There were Marines with sabers, and guns, and plenty with, no matter what weapon lay in their hands, focused and alert expressions insistent on extracting any remnant of living, breathing piracy from the ocean. The particularly nettlesome had smug pleasure slapped across their faces at the glory of possibly drowning him.
In perfect timing to break his incubating thoughts, shouts that were vulgar enough to dirty the air were thrown across the divide. Lifting his face slightly from under a floating plank, he saw that his two most distinguished buffoons were now aboard an otherwise ordinary Marine battleship, titled ERMINE on its side: growling, snapping, hissing, and making every other irritating noise that Kuro could think of. They panted from exhaustion as several recruits arrested them with firm handcuffs and taut ropes. He supposed that they would be fine subjects for interrogation, though not the most cooperative. Without much of a second thought, he was thankful that they were disembarrassed from his life, along with the rest of his crew, but his money and material possessions were ruined entirely, and this made him irate.
Was it really the end?
Probably not.
The water was disgusting. He wasn't nearly as adept in the water as he was on the land, but he could manage. Kuro envisioned himself as a shadow, slithering through the brine undetected. He hid time and time again under any ample-sized piece of rubble, and even shielding himself with his dead crew mates. Any man comfortable with such heinous conditions might as well be called vile.

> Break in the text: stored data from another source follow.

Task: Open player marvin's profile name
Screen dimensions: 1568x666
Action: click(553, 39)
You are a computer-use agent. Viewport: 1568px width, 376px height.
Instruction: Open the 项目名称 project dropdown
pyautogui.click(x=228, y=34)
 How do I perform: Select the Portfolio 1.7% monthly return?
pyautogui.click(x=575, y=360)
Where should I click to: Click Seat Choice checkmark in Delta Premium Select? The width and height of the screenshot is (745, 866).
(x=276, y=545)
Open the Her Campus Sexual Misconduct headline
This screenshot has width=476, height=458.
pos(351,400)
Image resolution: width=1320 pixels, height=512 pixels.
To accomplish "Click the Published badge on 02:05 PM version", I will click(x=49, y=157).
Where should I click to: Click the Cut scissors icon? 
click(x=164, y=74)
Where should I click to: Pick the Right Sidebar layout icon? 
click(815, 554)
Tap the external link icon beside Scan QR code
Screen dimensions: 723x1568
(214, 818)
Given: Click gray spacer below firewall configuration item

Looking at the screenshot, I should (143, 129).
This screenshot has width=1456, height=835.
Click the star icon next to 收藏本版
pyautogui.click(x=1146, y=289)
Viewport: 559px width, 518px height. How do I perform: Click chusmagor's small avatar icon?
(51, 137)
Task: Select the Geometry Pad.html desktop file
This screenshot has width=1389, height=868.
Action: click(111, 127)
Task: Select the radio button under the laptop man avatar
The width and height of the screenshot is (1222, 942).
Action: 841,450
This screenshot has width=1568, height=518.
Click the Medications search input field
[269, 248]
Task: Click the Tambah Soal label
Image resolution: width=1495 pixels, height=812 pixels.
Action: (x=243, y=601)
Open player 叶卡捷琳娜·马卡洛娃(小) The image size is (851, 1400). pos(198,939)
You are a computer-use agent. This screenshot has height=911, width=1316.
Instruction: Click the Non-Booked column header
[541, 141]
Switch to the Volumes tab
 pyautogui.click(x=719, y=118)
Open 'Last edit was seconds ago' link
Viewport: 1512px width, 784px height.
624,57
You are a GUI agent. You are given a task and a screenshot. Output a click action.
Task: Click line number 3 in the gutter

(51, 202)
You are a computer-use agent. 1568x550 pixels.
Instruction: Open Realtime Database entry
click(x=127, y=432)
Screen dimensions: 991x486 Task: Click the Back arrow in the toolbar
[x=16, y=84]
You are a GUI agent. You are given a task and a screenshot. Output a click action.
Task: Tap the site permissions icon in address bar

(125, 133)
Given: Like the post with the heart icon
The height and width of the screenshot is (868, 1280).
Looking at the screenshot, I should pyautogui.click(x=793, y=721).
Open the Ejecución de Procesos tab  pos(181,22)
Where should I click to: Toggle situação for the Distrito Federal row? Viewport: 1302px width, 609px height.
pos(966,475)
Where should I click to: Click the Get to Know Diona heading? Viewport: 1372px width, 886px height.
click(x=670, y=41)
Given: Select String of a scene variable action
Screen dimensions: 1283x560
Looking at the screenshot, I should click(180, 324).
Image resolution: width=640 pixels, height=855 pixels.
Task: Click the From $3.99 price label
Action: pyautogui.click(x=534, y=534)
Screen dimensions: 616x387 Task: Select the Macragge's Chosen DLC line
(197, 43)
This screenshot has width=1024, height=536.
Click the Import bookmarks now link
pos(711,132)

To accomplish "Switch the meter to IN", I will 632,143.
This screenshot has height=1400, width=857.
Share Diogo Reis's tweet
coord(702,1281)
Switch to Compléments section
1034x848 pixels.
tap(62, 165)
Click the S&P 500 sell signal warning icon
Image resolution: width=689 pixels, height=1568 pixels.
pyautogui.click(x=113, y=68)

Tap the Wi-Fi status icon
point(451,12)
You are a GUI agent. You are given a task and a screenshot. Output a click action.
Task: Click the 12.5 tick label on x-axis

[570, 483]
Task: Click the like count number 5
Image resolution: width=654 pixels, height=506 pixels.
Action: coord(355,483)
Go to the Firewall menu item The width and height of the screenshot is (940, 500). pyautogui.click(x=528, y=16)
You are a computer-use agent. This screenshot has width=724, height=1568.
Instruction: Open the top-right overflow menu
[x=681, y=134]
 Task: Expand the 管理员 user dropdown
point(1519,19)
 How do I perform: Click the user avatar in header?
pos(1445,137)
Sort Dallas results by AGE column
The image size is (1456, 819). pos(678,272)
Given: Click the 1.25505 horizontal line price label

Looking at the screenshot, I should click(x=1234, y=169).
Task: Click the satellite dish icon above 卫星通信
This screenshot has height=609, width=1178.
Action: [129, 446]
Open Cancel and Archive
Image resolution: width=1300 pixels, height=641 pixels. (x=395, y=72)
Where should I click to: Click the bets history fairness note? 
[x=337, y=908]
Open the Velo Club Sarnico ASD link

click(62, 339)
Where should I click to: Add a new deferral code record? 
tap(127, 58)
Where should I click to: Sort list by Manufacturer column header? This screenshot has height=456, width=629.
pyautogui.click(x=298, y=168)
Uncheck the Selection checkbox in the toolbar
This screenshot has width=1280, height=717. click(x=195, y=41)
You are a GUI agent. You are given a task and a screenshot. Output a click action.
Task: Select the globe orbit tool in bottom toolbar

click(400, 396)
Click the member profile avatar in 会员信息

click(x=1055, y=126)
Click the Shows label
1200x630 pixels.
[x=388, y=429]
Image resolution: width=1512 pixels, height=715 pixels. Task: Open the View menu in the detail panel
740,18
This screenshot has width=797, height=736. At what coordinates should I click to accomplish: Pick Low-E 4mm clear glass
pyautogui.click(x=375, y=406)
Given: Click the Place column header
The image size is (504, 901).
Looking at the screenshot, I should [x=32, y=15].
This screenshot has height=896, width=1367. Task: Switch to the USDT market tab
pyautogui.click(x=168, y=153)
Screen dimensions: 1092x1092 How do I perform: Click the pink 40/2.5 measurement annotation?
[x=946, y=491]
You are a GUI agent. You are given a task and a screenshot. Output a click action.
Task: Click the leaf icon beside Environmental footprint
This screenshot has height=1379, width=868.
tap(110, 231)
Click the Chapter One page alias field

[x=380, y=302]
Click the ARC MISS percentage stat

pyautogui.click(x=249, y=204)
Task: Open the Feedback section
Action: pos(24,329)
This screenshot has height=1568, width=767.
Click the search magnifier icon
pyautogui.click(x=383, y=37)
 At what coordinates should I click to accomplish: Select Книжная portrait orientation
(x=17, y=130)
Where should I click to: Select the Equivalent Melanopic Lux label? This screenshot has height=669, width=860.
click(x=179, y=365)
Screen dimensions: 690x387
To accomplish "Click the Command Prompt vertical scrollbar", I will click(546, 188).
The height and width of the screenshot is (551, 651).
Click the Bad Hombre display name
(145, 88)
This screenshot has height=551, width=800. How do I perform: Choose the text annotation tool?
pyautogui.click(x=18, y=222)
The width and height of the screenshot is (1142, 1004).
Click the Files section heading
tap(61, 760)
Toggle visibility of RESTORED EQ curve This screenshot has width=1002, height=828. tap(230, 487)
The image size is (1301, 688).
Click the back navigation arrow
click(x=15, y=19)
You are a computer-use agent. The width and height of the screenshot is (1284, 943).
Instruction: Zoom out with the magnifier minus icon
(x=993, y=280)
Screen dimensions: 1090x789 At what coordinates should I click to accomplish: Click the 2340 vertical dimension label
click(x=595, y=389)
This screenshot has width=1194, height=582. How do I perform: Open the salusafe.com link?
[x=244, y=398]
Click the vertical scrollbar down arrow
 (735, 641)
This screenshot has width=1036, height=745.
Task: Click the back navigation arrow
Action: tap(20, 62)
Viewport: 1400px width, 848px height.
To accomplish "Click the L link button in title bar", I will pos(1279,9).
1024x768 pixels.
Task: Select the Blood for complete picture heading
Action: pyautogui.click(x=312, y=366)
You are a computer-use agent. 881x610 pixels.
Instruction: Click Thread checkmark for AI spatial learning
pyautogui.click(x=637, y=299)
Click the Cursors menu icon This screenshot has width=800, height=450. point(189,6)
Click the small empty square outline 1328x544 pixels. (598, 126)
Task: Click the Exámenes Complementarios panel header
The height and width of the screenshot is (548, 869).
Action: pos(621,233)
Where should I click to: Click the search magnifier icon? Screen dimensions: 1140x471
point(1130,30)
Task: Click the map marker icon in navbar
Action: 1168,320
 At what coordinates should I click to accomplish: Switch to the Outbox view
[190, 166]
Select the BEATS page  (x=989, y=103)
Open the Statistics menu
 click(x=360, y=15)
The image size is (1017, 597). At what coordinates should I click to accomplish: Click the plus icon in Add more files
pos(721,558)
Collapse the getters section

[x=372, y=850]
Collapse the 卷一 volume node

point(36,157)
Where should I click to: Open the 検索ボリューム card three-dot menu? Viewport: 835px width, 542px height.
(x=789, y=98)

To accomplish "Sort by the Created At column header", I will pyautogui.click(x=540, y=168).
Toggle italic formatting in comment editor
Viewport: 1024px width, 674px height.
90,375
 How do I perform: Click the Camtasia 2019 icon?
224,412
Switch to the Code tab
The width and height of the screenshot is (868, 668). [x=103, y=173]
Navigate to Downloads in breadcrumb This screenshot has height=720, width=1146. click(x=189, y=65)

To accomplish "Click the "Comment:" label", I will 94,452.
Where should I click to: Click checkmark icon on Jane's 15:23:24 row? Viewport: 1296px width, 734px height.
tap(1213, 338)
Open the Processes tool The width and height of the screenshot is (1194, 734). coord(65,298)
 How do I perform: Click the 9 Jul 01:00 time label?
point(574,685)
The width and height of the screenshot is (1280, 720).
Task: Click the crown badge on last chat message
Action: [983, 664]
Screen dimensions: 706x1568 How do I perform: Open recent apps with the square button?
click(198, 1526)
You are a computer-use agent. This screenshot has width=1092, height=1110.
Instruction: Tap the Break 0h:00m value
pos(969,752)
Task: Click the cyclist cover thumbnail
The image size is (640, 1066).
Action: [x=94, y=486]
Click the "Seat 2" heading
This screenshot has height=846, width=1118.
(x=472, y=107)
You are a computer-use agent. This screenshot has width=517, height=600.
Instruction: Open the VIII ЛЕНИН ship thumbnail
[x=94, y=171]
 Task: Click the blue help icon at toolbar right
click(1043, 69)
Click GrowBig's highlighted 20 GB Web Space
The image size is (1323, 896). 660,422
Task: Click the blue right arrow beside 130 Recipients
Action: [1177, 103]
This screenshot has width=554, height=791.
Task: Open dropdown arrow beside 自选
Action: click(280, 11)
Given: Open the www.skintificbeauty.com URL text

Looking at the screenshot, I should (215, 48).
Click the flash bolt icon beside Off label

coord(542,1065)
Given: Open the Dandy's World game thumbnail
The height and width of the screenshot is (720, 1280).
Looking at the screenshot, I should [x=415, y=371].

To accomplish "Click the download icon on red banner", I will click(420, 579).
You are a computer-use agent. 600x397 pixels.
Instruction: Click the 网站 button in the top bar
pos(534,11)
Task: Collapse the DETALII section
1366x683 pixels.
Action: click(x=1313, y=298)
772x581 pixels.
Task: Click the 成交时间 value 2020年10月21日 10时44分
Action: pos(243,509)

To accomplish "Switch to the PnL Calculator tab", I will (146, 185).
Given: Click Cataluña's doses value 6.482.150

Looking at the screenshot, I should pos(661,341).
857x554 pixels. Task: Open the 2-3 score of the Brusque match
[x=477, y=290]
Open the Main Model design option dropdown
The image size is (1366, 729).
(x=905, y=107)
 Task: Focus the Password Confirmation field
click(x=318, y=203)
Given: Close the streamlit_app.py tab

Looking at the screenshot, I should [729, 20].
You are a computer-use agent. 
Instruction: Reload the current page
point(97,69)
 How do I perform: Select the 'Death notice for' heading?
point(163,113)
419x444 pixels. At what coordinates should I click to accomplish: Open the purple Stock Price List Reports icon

His leaden eyes narrowed and shifted from side to side. The captain of the Black Cat vessel was a patient man, while being ruthlessly impatient at the same time—he was often a living contradiction, but used this often to his own advantage. He would wait as long as necessary before they caught onto his dead form, but he was inwardly rushing with anxiety if he were to be found. He wouldn't allow it. His head pounded and he felt like his own stomach acid was eating at his insides. Kuro wondered of his own involvement with the sake and the pills last night. He simply couldn't recall.
The next slice of time passed as a blur, but it stuck to his memory like a parasite to his skin. He was rushing in and out of the chopped waves, to and fro, gasping for his own breath, sticking to the bottom of planks and stray pieces of escape boats, mapping out each and every next direction he'd choose. It was mentally engaging, physically straining, and highly annoying. He saw everything, from the passing seaman's gangly arm muscles supporting the grip of a rifle, to scores of waterproof boots nestled inside of smaller boats. Soggy debris was tapped and moved and poked and searched, until they recovered his convincing facsimile and examined poor Naishi scrupulously, and they would be searching for tattoos or lack thereof, and any other odd and notable difference that was scoped out under his files.
A twisted smile etched across his face while his conniving eyes were hidden by the forlornly mangled back of a deckhand.
To Kuro of One Hundred Plans, survival was merely a waiting game.